Positive Result: Visible agglutination indicates presence of antibody or complement on red cells
Negative Result: Smooth suspension with no agglutination
Grading: 4+ (one solid agglutinate) to 1+ (many small agglutinates)
Weak Positive: Microscopic agglutination visible only under microscope
Mixed Field: Presence of both agglutinated and non-agglutinated cells

Controls must show expected results: Positive control must be positive, negative control must be negative.

Quality Control

Quality control measures to ensure test validity:

Daily QC: Run positive and negative controls with each batch of tests

Reagent QC: Check anti-human globulin reactivity with known weakly positive cells

Procedural QC: Verify washing technique and centrifugation conditions

Documentation: Record all QC results and any deviations from standard procedure

Limitations

Understanding test limitations is crucial for proper interpretation:

May not detect very low levels of bound antibody
Cannot differentiate between IgG and complement without monospecific reagents
False negatives may occur with improper washing or reagent deterioration
False positives may occur with polyagglutinable cells or cold agglutinins
Does not identify the specific antibody causing sensitization

Note: Additional testing may be required for complete diagnosis.

Safety Precautions

Standard precautions for handling biological specimens:

Wear appropriate PPE: gloves, lab coat, and eye protection. Treat all specimens as potentially infectious. Dispose of contaminated materials in biohazard containers. Decontaminate work surfaces with appropriate disinfectants.

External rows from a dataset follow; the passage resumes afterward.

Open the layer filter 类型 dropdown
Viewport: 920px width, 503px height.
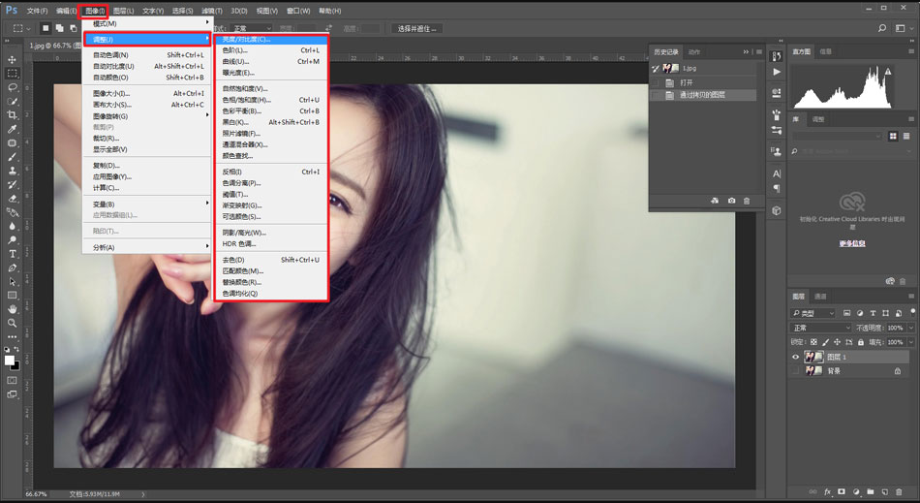tap(813, 313)
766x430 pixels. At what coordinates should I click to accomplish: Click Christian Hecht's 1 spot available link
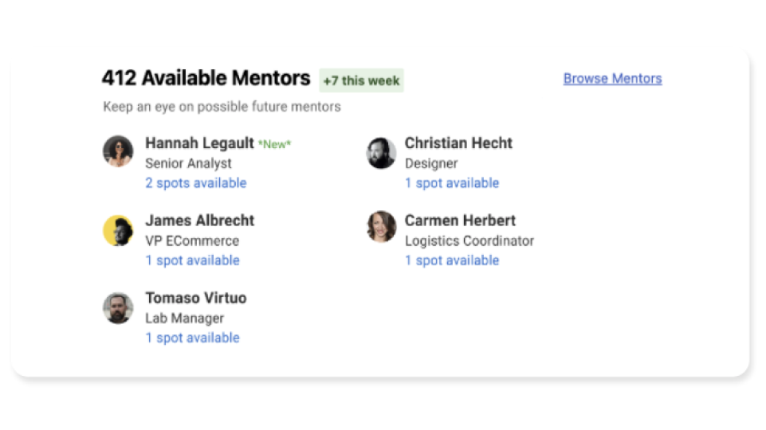(452, 183)

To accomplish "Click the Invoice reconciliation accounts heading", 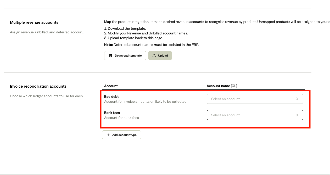I will (x=38, y=86).
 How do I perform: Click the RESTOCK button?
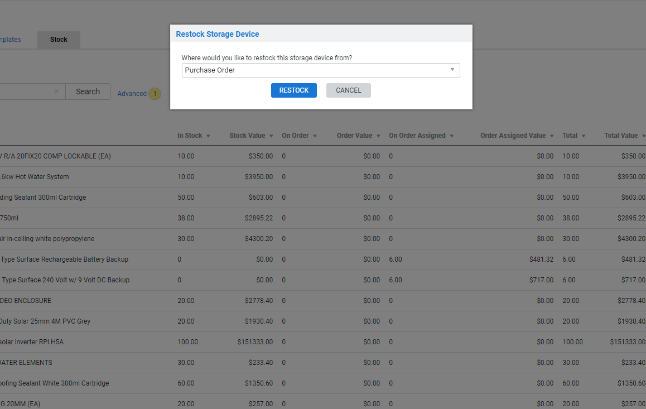(x=293, y=90)
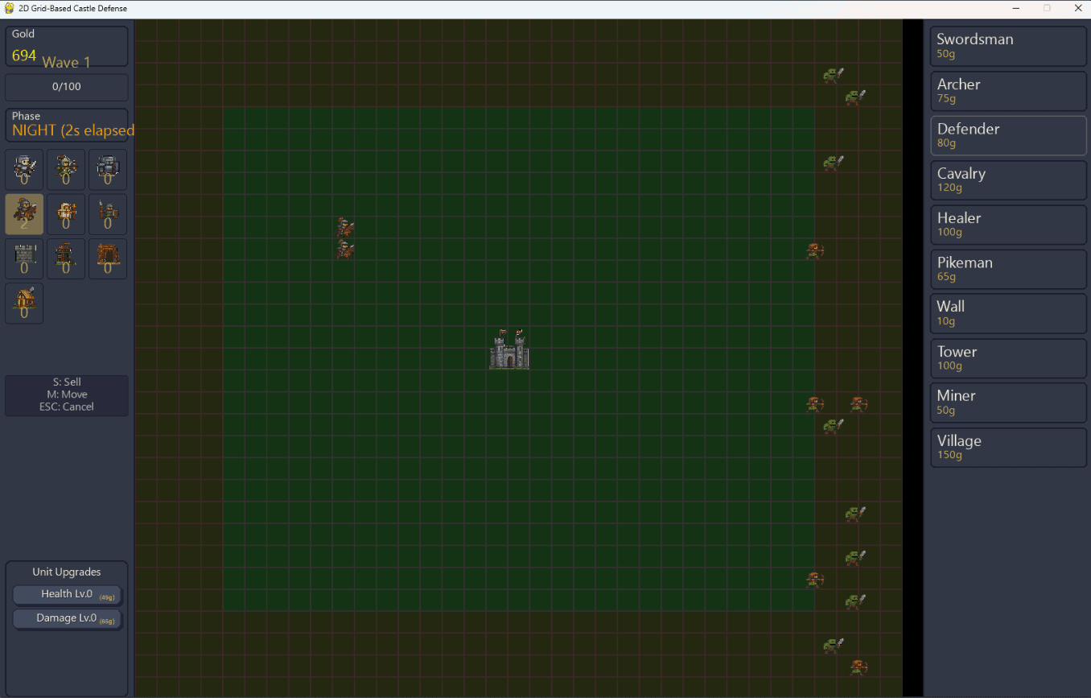Click the castle in the center
This screenshot has height=698, width=1091.
[x=508, y=349]

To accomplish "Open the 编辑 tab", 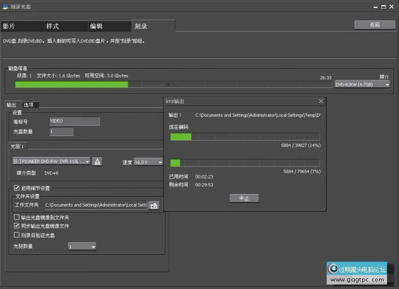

CAUTION! Follow universal precautions and institutional biosafety guidelines.

Troubleshooting

Problem	Possible Cause	Corrective Action
False negative	Inadequate washing	Ensure complete decanting; increase wash cycles
False positive	Contaminated reagents	Use fresh reagents; check expiration dates
Weak reactions	Improper centrifugation	Verify centrifuge speed and time
No agglutination in controls	Reagent deterioration	Check storage conditions; use new reagent lot
Mixed field pattern	Partial sensitization	Report as mixed field; consider recent transfusion

Technical Support: Consult laboratory supervisor for unresolved issues.

References

American Association of Blood Banks Technical Manual. Clinical and Laboratory Standards Institute (CLSI) guidelines. Manufacturer's package inserts for reagents used. Standard hematology and immunohematology textbooks.